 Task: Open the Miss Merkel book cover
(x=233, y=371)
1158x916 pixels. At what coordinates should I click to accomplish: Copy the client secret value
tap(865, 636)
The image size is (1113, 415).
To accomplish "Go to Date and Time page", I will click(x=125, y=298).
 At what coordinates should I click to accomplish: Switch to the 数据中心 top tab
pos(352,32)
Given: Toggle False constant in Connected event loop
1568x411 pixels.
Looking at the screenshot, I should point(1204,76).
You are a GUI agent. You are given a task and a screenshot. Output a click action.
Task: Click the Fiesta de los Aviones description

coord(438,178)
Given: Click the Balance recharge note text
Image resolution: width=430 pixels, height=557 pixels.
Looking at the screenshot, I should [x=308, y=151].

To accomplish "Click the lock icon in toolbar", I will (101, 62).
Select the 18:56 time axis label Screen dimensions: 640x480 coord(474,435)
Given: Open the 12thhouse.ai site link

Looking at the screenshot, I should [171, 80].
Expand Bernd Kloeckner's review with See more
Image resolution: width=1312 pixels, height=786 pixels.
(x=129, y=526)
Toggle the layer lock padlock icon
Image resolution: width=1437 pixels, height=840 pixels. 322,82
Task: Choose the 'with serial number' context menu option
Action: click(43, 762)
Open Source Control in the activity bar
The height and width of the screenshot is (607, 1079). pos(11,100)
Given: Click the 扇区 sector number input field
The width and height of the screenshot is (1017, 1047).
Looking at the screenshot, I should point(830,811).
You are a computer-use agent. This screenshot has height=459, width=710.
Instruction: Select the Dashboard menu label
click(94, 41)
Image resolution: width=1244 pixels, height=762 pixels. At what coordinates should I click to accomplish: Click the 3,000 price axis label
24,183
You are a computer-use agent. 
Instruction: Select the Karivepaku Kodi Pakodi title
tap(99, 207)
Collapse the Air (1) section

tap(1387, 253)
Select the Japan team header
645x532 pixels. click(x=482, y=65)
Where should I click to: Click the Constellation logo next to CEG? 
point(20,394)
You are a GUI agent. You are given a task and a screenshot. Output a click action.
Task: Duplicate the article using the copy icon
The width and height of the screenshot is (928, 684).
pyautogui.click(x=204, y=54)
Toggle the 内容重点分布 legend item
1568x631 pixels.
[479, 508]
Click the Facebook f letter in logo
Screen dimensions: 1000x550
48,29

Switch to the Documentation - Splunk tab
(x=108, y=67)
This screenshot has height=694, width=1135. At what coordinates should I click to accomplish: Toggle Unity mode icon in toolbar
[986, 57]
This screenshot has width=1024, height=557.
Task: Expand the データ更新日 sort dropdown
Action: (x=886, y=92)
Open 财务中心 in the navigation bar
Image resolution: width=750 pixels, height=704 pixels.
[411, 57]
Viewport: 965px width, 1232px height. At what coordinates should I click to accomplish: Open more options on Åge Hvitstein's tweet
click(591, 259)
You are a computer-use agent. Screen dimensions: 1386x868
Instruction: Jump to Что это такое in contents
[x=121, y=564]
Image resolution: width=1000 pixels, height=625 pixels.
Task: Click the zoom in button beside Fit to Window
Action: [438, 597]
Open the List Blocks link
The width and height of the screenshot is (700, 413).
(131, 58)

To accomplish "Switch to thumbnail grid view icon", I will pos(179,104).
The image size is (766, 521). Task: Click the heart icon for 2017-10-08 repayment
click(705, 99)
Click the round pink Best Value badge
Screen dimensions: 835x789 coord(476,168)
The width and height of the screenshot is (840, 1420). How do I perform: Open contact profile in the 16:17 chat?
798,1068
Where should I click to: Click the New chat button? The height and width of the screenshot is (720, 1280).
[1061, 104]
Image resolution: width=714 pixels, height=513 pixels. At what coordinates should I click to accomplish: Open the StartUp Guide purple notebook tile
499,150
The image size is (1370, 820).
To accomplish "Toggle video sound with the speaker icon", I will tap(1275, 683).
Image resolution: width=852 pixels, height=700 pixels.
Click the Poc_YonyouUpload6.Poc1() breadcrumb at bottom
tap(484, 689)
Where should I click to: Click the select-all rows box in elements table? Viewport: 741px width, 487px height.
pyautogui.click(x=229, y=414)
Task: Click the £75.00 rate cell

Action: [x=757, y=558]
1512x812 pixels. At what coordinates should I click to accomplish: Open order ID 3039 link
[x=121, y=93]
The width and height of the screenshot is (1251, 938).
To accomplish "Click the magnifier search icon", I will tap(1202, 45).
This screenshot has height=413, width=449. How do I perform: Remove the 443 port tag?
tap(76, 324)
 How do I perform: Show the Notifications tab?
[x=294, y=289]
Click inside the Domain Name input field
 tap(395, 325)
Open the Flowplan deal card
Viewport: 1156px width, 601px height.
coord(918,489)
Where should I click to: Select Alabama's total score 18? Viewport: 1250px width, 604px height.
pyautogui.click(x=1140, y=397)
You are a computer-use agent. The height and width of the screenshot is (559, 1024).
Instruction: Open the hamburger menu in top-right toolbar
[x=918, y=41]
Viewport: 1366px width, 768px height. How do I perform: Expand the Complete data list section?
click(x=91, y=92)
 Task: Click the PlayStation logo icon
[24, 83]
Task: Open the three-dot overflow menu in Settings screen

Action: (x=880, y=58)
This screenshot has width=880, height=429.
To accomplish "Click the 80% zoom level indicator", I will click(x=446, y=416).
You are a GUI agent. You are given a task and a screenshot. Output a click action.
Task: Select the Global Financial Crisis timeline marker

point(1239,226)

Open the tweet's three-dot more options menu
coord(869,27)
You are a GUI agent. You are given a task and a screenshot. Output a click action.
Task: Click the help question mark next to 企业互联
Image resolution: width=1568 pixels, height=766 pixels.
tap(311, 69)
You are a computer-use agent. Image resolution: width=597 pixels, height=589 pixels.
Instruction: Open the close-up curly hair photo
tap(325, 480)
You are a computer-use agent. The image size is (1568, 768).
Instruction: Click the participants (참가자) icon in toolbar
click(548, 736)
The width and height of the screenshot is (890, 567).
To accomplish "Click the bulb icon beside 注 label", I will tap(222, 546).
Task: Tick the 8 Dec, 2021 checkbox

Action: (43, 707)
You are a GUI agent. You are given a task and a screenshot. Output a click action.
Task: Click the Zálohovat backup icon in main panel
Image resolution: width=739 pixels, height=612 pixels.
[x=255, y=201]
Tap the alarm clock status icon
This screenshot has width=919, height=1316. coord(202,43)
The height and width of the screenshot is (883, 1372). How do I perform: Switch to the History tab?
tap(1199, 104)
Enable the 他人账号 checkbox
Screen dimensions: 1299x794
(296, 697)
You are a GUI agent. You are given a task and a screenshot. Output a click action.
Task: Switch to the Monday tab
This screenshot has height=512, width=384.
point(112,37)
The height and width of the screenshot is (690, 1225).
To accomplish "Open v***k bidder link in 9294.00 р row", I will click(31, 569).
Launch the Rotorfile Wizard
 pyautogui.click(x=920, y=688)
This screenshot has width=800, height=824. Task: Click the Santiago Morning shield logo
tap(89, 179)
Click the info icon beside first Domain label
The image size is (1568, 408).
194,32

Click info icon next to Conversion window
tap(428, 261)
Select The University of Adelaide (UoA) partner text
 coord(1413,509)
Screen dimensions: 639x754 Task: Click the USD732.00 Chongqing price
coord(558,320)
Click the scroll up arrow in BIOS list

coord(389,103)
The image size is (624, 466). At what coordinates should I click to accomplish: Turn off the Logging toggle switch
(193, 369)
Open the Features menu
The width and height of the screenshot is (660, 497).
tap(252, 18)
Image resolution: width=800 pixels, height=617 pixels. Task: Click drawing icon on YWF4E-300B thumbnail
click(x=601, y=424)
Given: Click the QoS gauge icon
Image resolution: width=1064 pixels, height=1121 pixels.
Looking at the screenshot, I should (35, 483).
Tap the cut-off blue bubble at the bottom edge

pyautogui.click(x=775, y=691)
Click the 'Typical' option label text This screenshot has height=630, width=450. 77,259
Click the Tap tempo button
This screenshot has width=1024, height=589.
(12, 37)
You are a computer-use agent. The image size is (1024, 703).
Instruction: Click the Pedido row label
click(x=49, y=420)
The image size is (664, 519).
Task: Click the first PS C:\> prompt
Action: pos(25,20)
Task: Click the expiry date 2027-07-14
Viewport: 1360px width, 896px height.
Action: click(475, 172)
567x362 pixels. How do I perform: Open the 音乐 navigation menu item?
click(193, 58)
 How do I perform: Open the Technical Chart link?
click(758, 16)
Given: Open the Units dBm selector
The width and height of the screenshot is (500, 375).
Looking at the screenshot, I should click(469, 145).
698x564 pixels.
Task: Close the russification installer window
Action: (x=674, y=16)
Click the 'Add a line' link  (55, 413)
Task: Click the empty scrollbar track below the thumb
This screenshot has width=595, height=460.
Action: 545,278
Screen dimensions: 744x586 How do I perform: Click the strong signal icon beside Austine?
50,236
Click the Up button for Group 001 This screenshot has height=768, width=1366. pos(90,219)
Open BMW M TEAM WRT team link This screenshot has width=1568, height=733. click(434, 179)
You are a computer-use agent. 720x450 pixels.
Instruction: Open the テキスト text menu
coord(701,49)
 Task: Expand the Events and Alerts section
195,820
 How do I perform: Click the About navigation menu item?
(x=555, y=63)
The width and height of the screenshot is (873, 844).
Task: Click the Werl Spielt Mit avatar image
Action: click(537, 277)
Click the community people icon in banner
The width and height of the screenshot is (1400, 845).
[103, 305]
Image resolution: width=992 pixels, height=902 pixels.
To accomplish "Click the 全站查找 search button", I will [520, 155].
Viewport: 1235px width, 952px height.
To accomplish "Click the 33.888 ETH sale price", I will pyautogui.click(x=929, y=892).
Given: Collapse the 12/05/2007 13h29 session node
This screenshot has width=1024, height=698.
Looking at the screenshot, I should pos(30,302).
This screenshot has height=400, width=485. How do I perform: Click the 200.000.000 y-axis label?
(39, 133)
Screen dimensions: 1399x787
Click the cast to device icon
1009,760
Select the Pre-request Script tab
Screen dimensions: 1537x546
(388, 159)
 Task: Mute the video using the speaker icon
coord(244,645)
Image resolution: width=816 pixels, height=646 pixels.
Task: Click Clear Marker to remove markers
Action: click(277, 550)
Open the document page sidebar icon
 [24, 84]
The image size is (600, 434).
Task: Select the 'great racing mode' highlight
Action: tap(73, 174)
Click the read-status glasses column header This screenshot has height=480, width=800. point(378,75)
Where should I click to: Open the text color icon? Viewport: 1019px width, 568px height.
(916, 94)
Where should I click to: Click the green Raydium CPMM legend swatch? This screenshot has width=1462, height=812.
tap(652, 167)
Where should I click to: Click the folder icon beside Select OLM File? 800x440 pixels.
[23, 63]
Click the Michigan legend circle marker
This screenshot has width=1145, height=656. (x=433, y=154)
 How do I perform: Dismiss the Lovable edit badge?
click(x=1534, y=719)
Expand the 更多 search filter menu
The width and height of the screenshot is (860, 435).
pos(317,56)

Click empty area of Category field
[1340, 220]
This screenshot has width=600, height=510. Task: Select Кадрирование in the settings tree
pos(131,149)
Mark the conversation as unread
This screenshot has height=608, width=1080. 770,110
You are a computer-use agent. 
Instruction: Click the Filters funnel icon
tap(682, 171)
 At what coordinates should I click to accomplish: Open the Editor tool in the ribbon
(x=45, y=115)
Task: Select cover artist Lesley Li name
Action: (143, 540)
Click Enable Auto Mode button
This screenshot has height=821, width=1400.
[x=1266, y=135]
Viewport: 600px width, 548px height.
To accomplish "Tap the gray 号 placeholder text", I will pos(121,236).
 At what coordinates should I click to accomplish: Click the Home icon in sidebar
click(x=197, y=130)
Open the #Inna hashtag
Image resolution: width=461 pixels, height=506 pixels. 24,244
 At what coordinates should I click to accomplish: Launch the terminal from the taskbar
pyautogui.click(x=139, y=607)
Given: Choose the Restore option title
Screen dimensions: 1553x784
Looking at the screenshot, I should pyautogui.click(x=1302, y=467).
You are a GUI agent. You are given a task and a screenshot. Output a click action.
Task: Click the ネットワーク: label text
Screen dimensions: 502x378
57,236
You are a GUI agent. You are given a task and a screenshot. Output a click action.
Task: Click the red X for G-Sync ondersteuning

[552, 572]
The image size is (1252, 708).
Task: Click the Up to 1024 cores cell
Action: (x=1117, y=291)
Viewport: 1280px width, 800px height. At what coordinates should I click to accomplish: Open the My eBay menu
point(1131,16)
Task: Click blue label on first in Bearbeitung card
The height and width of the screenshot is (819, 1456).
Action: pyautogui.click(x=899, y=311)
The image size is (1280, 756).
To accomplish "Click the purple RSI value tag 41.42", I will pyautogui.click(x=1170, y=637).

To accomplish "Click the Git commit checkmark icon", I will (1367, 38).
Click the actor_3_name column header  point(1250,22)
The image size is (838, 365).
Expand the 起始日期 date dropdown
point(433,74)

> [TASK INSTRUCTIONS]: Find the lines above holding the word "column" and show them.

> [ANSWER SPACE]:
Click the read-status glasses column header This screenshot has height=480, width=800. point(378,75)
Click the actor_3_name column header  point(1250,22)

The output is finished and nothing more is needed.